"Reasonable People": On Poetry and the Politics of Breathing

Book Review:
by Stephen Kuusisto

Reasonable People: a Memoir of Autism & Adoption
By Ralph James Savarese
The Other Press

“My name is DJ and I am taking a trip of a lifetime.”

The line above appears in the journal of DJ Savarese who is the co-author of the memoir Reasonable People which has just been published by The Other Press.  The sub-title of the book is as important to culture as the title itself: “On the meaning of family and the politics of neurological difference”.  This timely book is about the Horatian life, “Life” written with a capital “L”.  Accordingly it is about family and the life of the mind; about poetry and the fierce resistance to stereotypes of people with autism.

Assuredly one can think of dozens of additional sub-titles for the book: Living Outside their Boxes; Unraveling the Outworn Tapestry of Academic Autism; A Prayer Wheel by Two Poets; or The Road of Salt and Honey.   

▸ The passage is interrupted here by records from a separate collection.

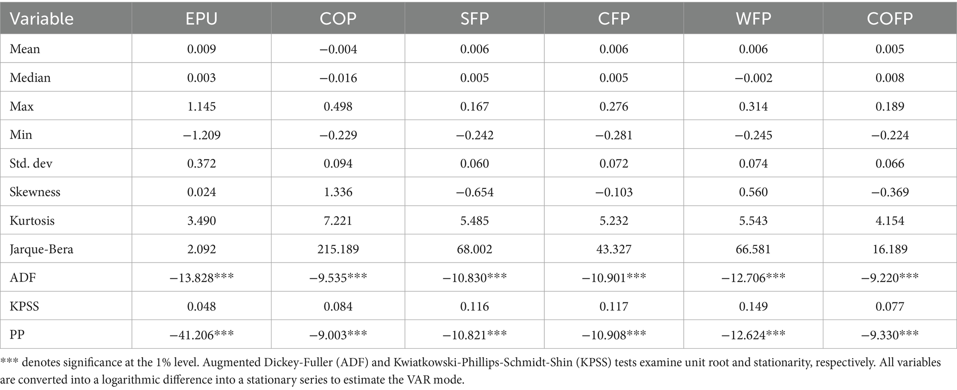Click the footnote text about ADF tests

pyautogui.click(x=471, y=371)
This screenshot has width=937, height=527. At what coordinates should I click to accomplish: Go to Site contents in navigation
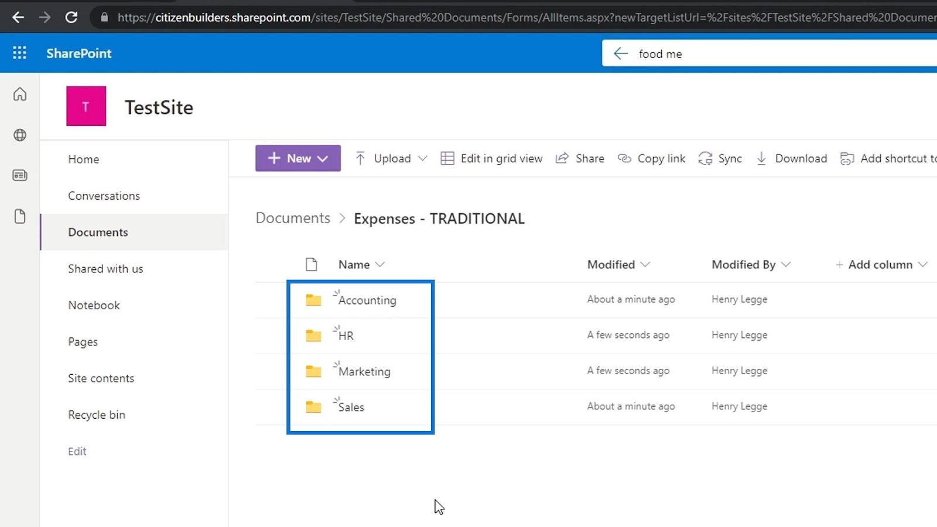coord(101,378)
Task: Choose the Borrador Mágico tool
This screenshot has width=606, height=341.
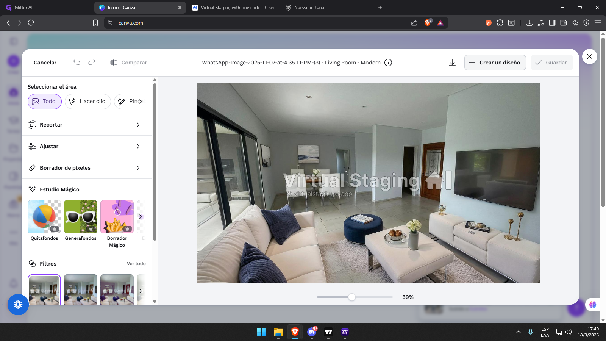Action: click(x=117, y=217)
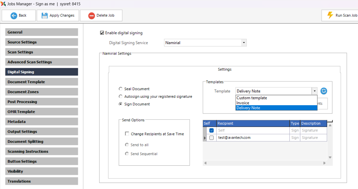Switch to the Output Settings section
The height and width of the screenshot is (189, 358).
point(42,131)
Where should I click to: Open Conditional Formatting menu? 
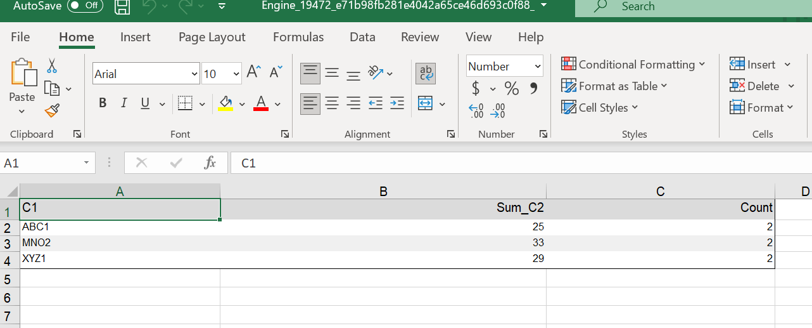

This is a memoir about “hard traveling” as Woody Guthrie would say, and yet it is far more than a narrative of trouble and triumph.  The poet, Ralph James Savarese, skillfully tells the story of his adoptive son DJ’s former life of physical and intellectual abuse and in turn and almost seamlessly tells the story of how he and his wife Emily must grow both intellectually and emotionally and yes, politically, since DJ’s autism is the kind of disability our culture has misunderstood throughout history.